** BEGIN READING TEXT **

There are. I think a lot of this is still evolving, because some of that technology has only been around for about four or five years. It only became national about two years ago. So, radio stations are still figuring out how to read the raw data. I’ll give you a prime example of an argument I had with a Hot AC station, which targets to adult women. Your typical listener might be in her car, driving to the mall. The number one single on your station this week might be P!nk’s “Perfect,” and as radio station, you are playing that song because you know it is doing great for you. But this listener gets to the mall while this song is on and turns off her car radio. The first store she goes into to buy something for her daughter is Hot Topic. So, according to this tracking technology, if it is the be all, end all for you as a radio station, you’re going to drop this particular playlist and add Metallica, because it’s getting played in Hot Topic, and therefore it’s what she’s listening to now. The main point is, you have to be able to interpret the data and what is really going on. This is what radio people will complain about, and it’s always been a problem with the technology when you break it down:  The sample size is still tiny. I don’t know the exact number, but I think that for the New York metropolitan area, which has 15 million people, there are maybe 500 people with people meters. One person could have an effect on over a million listeners.

** END READING TEXT **

GIVEN INSTRUCTION 1:
In the text on radio audience tracking, about how many people in the New York metropolitan area are estimated to carry people meters?
GIVEN INSTRUCTION 2:
Continue the text on radio audience tracking from its final sentence.

** BEGIN RECORD SET **

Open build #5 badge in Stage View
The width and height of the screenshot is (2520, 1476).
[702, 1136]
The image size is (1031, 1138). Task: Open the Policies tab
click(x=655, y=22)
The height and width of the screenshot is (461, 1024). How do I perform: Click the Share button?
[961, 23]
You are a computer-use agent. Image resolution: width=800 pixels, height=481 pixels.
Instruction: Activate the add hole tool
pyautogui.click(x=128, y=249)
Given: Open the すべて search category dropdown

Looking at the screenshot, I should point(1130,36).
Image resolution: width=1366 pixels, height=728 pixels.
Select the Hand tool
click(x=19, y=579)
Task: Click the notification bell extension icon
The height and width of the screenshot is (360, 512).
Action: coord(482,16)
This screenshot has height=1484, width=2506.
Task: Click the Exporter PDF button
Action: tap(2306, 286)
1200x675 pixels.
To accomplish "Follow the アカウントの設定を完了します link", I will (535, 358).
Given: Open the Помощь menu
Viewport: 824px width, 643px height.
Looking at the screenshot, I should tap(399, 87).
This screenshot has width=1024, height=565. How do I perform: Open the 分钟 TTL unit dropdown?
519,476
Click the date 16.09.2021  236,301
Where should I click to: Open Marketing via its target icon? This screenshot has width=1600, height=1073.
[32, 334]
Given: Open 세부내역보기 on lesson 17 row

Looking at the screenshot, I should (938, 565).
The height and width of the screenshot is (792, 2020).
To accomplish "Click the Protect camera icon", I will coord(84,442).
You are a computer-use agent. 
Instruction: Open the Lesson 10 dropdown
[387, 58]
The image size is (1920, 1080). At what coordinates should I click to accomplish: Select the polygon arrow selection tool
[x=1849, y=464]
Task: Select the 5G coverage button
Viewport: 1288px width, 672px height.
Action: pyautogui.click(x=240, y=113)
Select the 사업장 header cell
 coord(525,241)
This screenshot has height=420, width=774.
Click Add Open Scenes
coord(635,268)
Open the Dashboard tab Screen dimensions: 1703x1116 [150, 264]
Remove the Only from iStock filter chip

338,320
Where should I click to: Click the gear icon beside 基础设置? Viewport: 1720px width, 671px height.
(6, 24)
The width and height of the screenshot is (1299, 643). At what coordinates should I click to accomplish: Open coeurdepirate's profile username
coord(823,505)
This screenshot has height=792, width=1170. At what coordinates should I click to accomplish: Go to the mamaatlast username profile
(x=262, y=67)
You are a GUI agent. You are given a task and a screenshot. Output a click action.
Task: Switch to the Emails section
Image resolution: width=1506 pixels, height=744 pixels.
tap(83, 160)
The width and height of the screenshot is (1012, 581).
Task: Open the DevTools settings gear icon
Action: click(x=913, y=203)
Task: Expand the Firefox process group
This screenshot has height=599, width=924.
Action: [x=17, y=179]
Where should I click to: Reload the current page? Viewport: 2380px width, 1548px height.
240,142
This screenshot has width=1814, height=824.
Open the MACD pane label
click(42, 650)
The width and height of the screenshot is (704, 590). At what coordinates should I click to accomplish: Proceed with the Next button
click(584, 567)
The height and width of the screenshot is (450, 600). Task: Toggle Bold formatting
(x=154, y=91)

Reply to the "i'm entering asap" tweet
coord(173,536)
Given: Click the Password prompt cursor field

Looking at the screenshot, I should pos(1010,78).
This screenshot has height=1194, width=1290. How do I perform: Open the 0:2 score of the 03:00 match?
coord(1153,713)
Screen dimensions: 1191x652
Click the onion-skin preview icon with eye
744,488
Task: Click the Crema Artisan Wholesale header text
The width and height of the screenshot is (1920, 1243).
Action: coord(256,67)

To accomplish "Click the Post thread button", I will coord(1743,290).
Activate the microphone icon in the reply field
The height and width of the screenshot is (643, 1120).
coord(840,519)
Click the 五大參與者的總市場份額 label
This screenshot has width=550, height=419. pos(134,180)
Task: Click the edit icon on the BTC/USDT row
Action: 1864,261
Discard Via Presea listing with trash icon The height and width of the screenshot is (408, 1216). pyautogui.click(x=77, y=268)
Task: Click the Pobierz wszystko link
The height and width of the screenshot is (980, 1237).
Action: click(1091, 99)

** END RECORD SET **

FINAL RESULT 1:
Maybe 500 people, in an area of 15 million.

FINAL RESULT 2:
 

Musician Coaching:

It reminds me of the Arbitron-weighted Sound Scan scores you used to be able to manipulate.

 

DM:

Exactly. But again, for the programmers, this technology is their bread and butter and their report card, so being in that chair and trying to protect your job and be as safe as possible doesn’t seem like that bad of an idea.

 

Musician Coaching:

I hear that a lot from people at the bigger companies. A lot of these decisions are governed by fear. It’s a shame it’s industry wide.

 

DM:

Also, I remember a story from the musician’s point of view, to go back to your question about whether local shows still mean anything. When I was at Sanctuary, I was having a conversation with an artist who was doing really well locally in L.A. His song was getting played on KROQ and on Indie 103 back when it was still on the air. Sanctuary had that record overseas, but this artist didn’t have a record deal in the U.S. Because of what was going on in L.A., all of a sudden there was a bidding war, and a bunch of different labels were going after this guy. And Sanctuary put in a bid because we already had him overseas.

 

Musician Coaching:

I remember that time. Whenever KROQ would add something, the manager’s phone – even if it was just some kid in a college dorm – would be inundated with calls from label presidents.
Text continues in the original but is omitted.